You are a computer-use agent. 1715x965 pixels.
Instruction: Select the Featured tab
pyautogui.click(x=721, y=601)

---

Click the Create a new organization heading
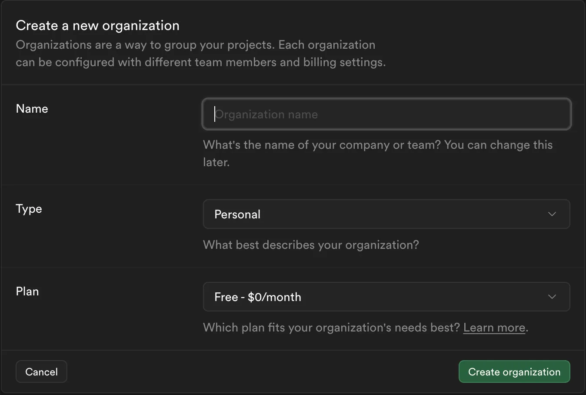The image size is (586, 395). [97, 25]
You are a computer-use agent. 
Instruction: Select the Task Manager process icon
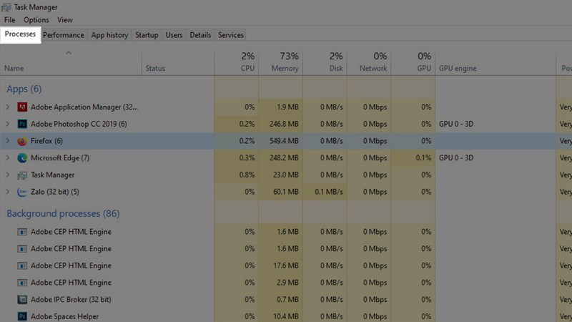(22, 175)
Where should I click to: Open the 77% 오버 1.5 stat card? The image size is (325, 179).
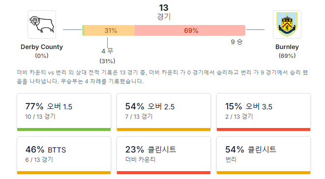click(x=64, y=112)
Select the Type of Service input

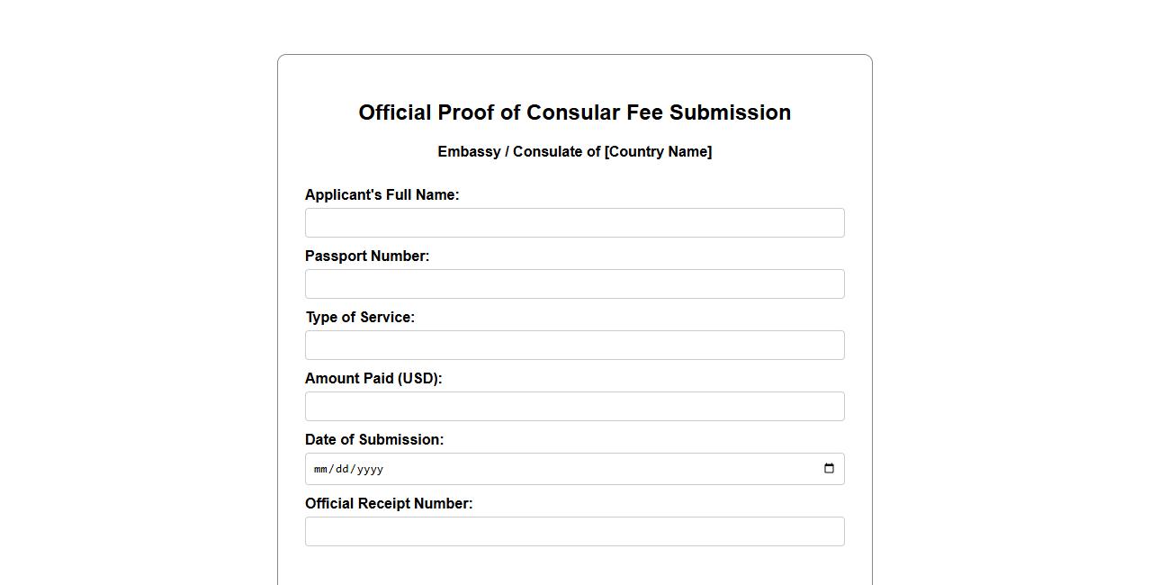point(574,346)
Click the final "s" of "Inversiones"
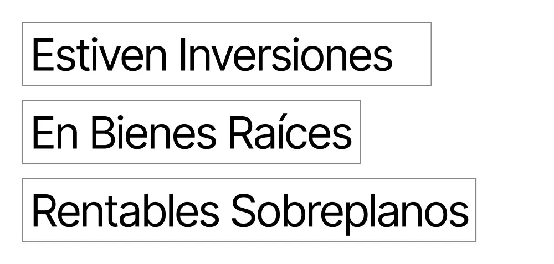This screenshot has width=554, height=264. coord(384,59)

==

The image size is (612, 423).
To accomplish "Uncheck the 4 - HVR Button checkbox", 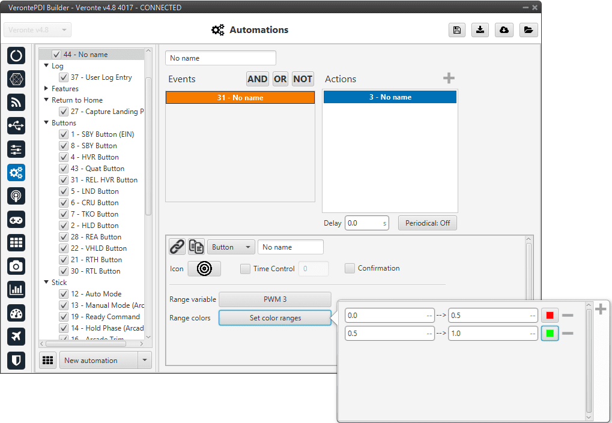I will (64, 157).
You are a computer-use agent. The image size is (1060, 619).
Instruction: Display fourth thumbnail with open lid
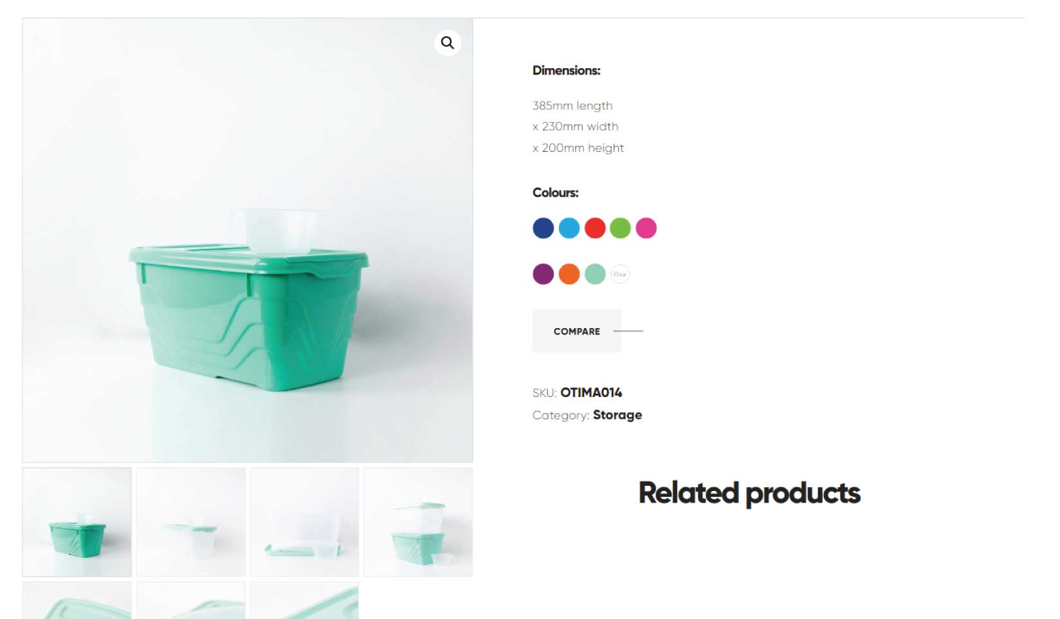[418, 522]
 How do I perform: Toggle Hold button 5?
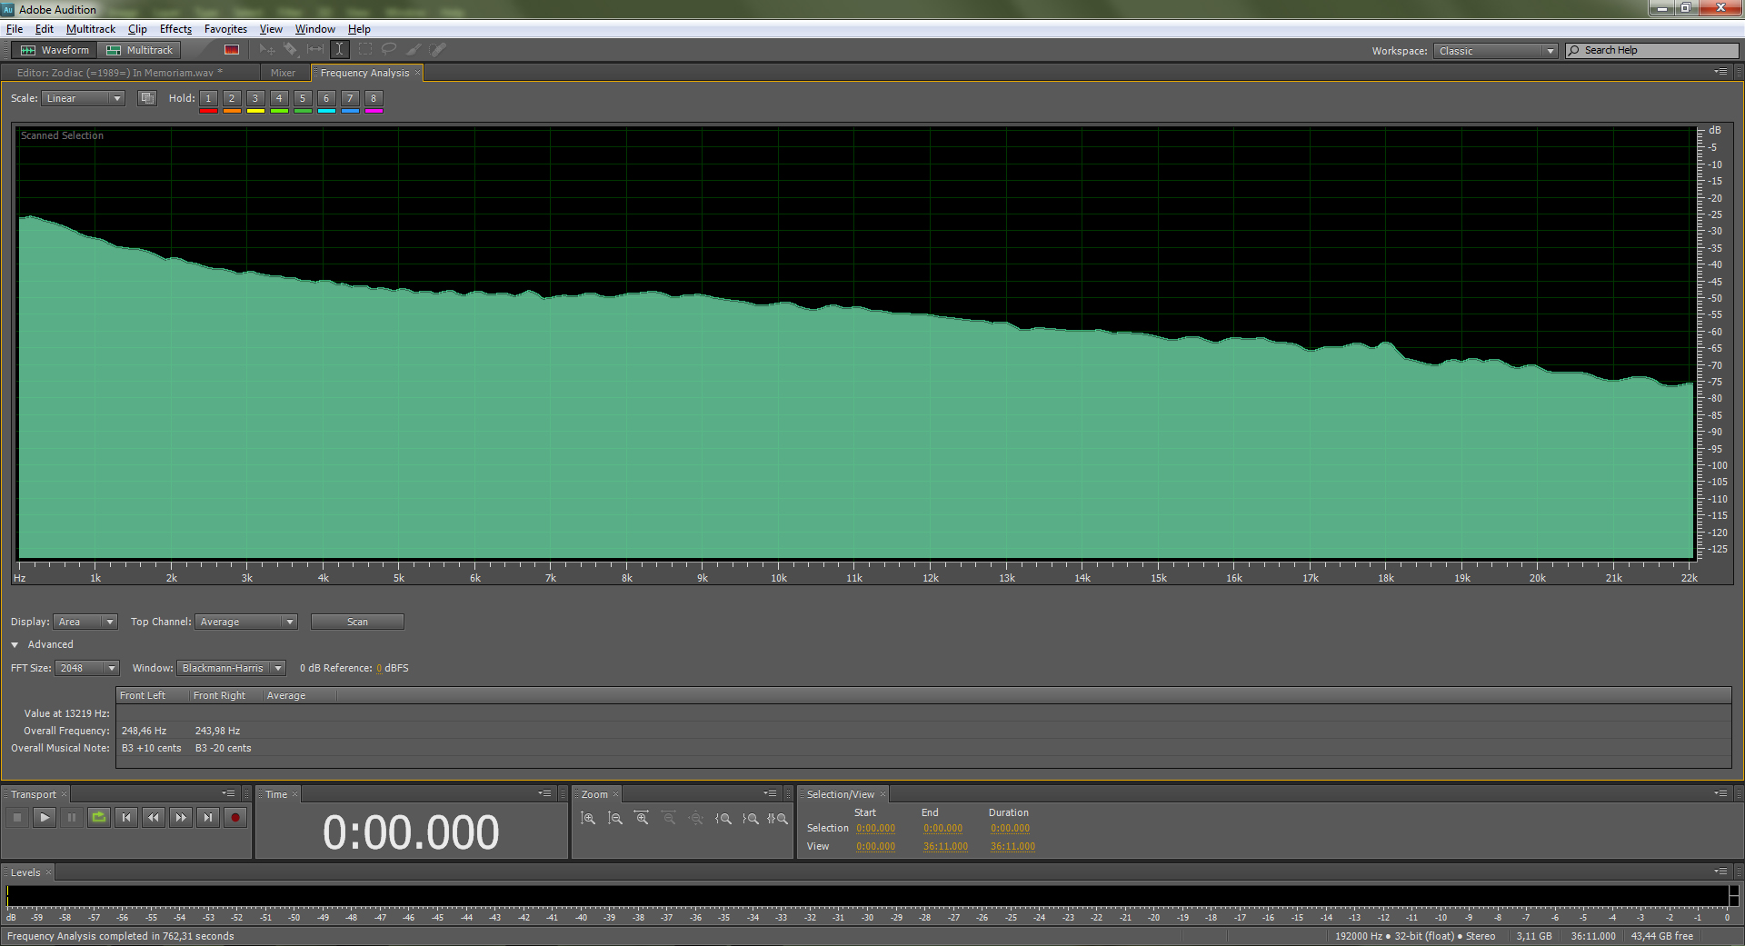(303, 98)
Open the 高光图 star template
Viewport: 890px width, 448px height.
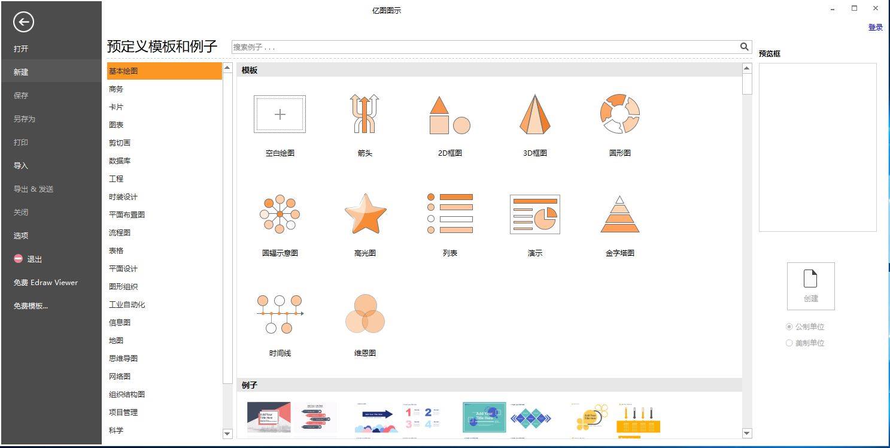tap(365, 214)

**TASK DETAILS**
Please give the number of lines above in which the word "computer" appears, without any other text.

**SOLUTION FOR THIS EXERCISE**
3